_Text provided_.
◇ ◇ ◇ ◇ ◇

It’s 82 degrees and muggy at 8 a.m. in Phnom Penh, Cambodia’s vibrant and crowded capital city. There is a steady buzz in the air as tuk-tuks and motos whiz along the street. Two Stanford undergraduate students hop out of a van as part of an international team of trial monitors.

The students – Alina Utrata and Olina Chau – along with fellow student Quito Tsui,  spent last summer interning with Stanford’s WSD Handa Center for Human Rights and International Justice in Cambodia through support from the Stanford Global Studies Internship program, which sends more than 80 students to over 20 locations around the world each summer to pursue internships in a variety of fields.

They enter the security line and proceed past the dozens, sometimes hundreds, of Cambodians who have gathered to watch the day’s proceedings. The students then settle into the media room where they will spend the day monitoring Case 002 at the Extraordinary Chambers in the Courts of Cambodia (ECCC). The ECCC was established in 2003 to try the senior leaders of the Khmer Rouge for crimes committed during their reign from 1975 to 1979, when about 2 million people are believed to have died from starvation, torture, execution and forced labor.

As part of its effort to engage the next generation in the promotion and protection of human rights around the world, the Handa Center has supported the court’s work from the very beginning. It has done this through trial monitoring, film and television series focused on the proceedings, community dialogues across the country and engagement with local universities. “We saw an opportunity here to play a role in enhancing the impact that the tribunal would have on Cambodian society,” said Handa Center Director David Cohen.

The Handa Center’s trial monitoring program at the ECCC provides accountability to international legal standards as well as an objective historical record of the court’s activities for researchers, legal experts and the lay public, both in Cambodia and around the world. “I think of it as being in the center of a story as it unfolds and we get to be the authors of what appears to the public,” said Chau, a sophomore from San Diego whose parents fled the violence of the Khmer Rouge regime.

One of the really special things about Stanford students is that they are not satisfied with just learning in the classroom. They want to apply that knowledge to real-world problems.

Jeremy M. Weinstein

Director of the Stanford Global Studies Division

The Handa Center also collaborates with the Tuol Sleng Genocide Museum in Phnom Penh, a UNESCO Memory of the World site. The museum’s exhibits and archives provide a factual account of Khmer Rouge-era atrocities in an effort to help both Cambodian and international visitors better understand the history of the conflict and prevent future crimes against humanity.

◇ ◇ ◇ ◇ ◇

_Stated problem 1_. Edit the article on Stanford interns in Cambodia, starting at the words "It’s 82 degrees" and stopping after "of trial monitors.", and replace "muggy" with "humid".
_Stated problem 2_. Pick up the article on Stanford interns monitoring the Khmer Rouge trials where its last sentence ends, and keep writing.
The lines after the article come from a separate source.

◇ ◇ ◇ ◇ ◇

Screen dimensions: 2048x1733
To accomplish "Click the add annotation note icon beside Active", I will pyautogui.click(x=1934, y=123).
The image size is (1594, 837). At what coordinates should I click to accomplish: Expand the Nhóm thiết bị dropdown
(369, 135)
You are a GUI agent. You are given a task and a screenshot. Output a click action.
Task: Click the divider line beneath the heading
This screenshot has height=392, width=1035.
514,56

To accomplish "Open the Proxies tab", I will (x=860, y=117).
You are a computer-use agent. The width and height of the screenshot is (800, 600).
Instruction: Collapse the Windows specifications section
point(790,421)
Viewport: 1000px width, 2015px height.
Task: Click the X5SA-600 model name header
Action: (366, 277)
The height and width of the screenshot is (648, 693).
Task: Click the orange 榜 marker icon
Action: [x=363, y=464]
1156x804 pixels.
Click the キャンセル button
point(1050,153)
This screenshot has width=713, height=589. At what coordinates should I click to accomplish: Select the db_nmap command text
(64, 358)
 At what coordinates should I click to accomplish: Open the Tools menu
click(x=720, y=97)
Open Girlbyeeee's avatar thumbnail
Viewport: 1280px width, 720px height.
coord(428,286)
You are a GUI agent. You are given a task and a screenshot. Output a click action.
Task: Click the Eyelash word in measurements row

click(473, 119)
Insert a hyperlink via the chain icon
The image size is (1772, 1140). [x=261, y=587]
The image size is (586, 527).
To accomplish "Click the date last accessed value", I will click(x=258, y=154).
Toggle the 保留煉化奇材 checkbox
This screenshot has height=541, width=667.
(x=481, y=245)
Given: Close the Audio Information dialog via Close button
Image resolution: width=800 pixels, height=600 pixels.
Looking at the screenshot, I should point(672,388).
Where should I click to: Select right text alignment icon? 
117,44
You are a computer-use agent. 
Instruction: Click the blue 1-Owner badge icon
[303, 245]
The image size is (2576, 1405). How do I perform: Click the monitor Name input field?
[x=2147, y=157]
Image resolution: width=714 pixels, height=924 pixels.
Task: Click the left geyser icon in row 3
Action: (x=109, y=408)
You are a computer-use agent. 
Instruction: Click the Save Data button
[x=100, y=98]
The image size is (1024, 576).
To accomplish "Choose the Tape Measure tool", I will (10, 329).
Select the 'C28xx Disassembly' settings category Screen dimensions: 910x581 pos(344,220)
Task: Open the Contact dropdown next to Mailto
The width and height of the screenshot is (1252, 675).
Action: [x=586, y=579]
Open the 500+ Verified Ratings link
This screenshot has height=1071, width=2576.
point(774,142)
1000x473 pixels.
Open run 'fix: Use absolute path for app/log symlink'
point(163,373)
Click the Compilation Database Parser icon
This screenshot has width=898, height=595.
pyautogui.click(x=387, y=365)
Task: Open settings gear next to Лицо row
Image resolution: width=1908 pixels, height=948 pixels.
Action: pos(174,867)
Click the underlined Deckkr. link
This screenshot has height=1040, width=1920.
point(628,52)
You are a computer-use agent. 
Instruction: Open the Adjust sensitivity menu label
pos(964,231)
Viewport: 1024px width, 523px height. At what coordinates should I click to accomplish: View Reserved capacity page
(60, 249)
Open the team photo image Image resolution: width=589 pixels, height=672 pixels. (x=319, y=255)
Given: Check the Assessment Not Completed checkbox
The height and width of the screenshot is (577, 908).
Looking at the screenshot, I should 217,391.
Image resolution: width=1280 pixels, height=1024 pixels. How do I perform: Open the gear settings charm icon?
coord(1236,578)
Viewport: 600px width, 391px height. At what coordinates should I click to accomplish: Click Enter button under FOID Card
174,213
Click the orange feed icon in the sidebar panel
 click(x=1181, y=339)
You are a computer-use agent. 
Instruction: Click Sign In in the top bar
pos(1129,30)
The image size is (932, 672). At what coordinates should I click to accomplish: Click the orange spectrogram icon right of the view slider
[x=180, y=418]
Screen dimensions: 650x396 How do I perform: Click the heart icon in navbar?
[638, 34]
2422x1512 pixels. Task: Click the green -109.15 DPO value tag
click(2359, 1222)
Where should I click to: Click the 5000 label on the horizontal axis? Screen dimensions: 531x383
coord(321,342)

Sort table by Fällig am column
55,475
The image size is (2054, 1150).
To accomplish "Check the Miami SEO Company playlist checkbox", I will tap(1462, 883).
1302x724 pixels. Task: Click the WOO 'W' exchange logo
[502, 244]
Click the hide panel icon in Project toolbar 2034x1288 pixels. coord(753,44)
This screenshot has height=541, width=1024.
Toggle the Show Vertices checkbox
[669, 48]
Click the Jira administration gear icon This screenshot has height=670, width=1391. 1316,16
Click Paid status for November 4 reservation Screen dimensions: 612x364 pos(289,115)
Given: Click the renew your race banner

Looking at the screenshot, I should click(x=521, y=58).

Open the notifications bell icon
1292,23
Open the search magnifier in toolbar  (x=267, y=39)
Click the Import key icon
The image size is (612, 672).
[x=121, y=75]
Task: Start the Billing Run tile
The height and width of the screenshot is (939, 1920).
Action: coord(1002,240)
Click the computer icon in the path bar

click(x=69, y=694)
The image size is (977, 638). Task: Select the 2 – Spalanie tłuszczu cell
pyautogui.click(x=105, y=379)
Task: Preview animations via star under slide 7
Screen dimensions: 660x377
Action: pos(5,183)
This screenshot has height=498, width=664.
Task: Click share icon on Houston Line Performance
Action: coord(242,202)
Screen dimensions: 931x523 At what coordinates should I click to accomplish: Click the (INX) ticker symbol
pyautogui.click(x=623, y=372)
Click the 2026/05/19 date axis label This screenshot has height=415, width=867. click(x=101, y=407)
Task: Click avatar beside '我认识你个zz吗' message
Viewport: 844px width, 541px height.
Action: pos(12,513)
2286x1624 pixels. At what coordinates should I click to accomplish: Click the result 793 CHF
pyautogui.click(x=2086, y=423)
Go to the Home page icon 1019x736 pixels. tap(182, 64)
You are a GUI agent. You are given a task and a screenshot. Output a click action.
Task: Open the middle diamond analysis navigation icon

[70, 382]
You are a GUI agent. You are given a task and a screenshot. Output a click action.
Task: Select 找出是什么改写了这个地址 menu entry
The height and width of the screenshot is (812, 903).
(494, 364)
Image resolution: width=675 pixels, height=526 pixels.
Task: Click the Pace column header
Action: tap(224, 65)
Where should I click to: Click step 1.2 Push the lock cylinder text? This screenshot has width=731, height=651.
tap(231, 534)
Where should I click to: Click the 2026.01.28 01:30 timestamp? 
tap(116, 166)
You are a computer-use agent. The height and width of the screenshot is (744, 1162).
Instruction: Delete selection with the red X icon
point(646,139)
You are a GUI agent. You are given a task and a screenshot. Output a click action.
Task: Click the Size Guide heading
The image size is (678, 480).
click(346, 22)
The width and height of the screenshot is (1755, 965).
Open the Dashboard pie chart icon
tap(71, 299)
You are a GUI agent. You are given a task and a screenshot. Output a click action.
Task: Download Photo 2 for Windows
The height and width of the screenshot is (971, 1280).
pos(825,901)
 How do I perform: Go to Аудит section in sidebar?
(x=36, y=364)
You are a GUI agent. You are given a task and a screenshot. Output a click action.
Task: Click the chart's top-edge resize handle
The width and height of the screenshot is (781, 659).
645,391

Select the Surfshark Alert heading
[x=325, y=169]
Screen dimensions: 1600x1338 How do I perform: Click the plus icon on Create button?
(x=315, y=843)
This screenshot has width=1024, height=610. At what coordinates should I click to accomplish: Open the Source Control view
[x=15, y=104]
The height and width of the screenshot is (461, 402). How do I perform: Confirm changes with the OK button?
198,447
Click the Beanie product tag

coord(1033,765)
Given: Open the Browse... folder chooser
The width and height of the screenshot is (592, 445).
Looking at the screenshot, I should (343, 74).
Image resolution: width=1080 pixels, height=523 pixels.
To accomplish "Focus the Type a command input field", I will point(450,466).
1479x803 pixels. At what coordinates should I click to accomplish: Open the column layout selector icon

◇ ◇ ◇ ◇ ◇

_Expected output 1_.
It’s 82 degrees and humid at 8 a.m. in Phnom Penh, Cambodia’s vibrant and crowded capital city. There is a steady buzz in the air as tuk-tuks and motos whiz along the street. Two Stanford undergraduate students hop out of a van as part of an international team of trial monitors.

_Expected output 2_.
“Tuol Sleng is a space of education, but also a space of practical and real-life historical importance,” said Tsui, a junior political science major who interned at the museum last summer. “My experience at Tuol Sleng has been really incredible. It’s great to be interacting on a daily basis with the people who have lived the history that we read about.”

These internships build on the academic offerings of the Handa Center, which recently launched an interdisciplinary minor in human rights to provide students with professional and practical experience in the field.

“One of the really special things about Stanford students is that they are not satisfied with just learning in the classroom. They want to apply that knowledge to real-world problems,” said Jeremy M. Weinstein, the Sakurako and William Fisher Family Director of the Stanford Global Studies Division – home to both the Global Studies internship program and the Handa Center on campus. “We’ve found that this is absolutely transformative for students’ learning experiences, but also in enabling them to think about how to pursue their career goals going forward.”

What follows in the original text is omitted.